◆ What this task involves ◆
Copy out each line of the data that holds the string "agent".

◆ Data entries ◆
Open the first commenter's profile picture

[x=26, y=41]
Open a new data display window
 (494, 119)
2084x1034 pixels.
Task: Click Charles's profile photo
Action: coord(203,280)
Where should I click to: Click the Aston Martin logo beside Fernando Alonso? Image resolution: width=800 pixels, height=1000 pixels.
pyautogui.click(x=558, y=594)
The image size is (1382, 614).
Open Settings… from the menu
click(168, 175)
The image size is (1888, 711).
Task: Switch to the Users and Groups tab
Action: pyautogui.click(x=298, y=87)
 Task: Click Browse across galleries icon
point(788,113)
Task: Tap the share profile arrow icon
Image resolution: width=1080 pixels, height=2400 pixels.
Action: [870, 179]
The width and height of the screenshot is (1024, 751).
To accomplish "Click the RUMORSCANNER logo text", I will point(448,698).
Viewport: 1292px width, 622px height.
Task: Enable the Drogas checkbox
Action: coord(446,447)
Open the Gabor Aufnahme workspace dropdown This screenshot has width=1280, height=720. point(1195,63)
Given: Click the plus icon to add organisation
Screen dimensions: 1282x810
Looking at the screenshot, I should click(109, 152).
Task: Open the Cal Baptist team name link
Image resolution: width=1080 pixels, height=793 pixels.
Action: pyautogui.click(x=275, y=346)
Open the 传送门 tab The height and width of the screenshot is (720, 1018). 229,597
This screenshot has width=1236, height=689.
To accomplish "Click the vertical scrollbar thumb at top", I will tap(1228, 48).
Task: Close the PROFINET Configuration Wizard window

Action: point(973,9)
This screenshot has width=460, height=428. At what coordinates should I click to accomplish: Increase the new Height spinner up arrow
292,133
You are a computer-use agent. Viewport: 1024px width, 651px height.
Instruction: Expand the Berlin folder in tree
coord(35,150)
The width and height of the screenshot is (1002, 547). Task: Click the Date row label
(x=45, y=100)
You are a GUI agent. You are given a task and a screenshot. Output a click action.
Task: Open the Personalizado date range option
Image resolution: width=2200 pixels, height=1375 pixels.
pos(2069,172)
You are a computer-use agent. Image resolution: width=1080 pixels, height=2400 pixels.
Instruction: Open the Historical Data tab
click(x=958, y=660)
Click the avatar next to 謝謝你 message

◆ Written response ◆
You are a computer-use agent. Viewport: 1024px width, 651px height.
You are a GUI agent. You are given a task and a screenshot. Output a click action.
You are a computer-use agent. Image resolution: width=1080 pixels, height=2400 pixels.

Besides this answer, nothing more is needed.